Google searches for ‘recession’ are on the rise|Daniel Foster|CC BY-NC 2.0
Economists warn that trade tensions, policy uncertainty and falling consumer confidence could lead to a recession. However, no single factor predicts it for sure.
Experts track key indicators like consumer spending, jobs and borrowing costs. While some areas remain strong—job openings and household spending—consumer confidence has dropped sharply.
Consumer spending and sentiment
According to economist Jeffrey Frankel, retail sales and consumer spending are early warning signs that directly indicate economic downturn. Census data shows sales are steady, but confidence is falling. The University of Michigan’s Consumer Sentiment Index dropped 10.5% in March, while Google searches for “recession” are on the rise.

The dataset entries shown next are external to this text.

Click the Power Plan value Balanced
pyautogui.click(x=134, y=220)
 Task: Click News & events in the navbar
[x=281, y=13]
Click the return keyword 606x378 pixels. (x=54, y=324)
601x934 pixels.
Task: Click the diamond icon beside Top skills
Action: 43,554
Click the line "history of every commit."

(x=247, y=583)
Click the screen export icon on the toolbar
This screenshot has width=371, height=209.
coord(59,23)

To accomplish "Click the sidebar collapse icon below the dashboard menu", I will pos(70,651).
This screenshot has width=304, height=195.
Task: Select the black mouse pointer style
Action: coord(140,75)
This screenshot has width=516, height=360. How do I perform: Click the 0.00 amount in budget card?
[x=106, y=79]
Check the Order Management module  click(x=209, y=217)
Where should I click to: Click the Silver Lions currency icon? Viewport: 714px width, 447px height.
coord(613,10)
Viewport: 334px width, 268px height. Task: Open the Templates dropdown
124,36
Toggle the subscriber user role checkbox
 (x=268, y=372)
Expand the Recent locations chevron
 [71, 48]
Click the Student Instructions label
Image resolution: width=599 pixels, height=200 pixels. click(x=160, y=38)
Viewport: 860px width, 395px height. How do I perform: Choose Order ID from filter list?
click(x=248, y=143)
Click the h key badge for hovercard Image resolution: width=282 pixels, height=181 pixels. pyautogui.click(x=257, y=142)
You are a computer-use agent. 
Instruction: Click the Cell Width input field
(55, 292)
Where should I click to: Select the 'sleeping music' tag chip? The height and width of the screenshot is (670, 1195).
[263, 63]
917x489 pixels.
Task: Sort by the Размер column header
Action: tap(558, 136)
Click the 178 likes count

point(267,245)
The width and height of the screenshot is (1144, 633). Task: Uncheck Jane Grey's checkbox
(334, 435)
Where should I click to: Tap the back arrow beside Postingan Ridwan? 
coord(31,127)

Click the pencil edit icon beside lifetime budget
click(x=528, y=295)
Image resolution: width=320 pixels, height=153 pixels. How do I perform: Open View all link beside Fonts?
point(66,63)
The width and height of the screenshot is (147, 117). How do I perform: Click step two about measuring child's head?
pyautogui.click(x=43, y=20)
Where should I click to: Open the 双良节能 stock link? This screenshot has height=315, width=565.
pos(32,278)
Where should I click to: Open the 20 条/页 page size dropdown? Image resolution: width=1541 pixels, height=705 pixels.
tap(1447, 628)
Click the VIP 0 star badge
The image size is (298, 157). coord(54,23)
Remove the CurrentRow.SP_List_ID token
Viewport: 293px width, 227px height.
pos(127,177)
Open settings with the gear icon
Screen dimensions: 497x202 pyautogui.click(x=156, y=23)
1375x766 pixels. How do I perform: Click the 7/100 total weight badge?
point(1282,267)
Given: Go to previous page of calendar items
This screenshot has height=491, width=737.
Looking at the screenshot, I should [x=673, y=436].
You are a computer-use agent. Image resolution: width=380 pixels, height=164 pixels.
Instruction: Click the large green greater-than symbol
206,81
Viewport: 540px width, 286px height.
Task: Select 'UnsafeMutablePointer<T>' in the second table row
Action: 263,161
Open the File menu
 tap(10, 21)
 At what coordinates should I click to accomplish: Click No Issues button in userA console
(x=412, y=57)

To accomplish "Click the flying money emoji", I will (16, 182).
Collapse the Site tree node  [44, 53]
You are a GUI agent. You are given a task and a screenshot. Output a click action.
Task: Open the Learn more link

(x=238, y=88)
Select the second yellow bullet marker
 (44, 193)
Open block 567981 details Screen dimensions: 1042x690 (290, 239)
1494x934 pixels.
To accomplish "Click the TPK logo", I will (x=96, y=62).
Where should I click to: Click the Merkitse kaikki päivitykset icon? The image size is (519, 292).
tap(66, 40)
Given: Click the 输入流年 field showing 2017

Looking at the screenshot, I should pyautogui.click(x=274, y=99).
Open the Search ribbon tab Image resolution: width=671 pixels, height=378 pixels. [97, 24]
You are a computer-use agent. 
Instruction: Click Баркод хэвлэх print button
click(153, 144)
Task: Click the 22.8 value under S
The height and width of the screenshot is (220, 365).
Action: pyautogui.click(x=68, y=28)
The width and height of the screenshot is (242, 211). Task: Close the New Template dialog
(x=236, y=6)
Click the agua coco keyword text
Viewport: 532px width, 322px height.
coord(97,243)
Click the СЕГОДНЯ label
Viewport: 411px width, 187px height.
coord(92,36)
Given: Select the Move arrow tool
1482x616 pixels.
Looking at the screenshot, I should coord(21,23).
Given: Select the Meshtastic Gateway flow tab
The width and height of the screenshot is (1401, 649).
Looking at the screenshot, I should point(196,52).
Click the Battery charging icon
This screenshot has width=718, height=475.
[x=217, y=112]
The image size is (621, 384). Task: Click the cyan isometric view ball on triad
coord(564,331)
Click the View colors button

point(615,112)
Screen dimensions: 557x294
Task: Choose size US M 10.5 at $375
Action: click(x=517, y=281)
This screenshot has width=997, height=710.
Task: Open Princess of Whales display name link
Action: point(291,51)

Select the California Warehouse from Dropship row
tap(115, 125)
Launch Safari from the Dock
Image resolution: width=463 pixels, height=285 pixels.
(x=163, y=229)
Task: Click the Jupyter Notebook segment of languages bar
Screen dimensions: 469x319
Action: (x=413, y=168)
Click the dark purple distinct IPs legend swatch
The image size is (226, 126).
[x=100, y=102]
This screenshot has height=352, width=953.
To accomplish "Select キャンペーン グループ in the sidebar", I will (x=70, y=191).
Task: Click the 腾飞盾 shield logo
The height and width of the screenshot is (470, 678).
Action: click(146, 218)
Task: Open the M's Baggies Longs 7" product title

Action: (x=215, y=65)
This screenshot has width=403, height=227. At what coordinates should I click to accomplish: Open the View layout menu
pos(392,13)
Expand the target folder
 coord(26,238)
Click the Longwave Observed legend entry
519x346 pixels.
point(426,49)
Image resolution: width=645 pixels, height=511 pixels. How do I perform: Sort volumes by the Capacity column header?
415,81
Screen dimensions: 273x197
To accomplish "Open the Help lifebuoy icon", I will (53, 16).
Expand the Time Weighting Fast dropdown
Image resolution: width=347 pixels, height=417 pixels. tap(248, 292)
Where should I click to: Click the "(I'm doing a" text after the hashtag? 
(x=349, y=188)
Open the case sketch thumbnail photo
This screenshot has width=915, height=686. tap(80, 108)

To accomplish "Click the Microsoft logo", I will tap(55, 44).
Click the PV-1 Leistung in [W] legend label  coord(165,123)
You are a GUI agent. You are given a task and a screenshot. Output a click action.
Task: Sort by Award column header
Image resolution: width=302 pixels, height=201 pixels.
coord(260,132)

Facing uncertainty, memes with pop culture references are cropping up and serving as a way for Americans to process anxiety over the current economic conditions.
Even music reflects the economic mood. Some compare today’s pop scene to 2008, and Lady Gaga’s Mayhem is leading the charge. Americans also point out other indicators like DoorDash partnering with Klarna to allow consumers to eat now and pay later, prompting “burrito loans” jokes.
Meanwhile, job data remains strong. The Sahm Rule, which tracks unemployment trends, suggests no immediate recession risk.
However, recession memes indicate that consumers are unusually pessimistic about the economy, and experts warn that a vibecession can quickly induce panic and increase the chances of a real recession as consumer spending accounts for a large part of the GDP.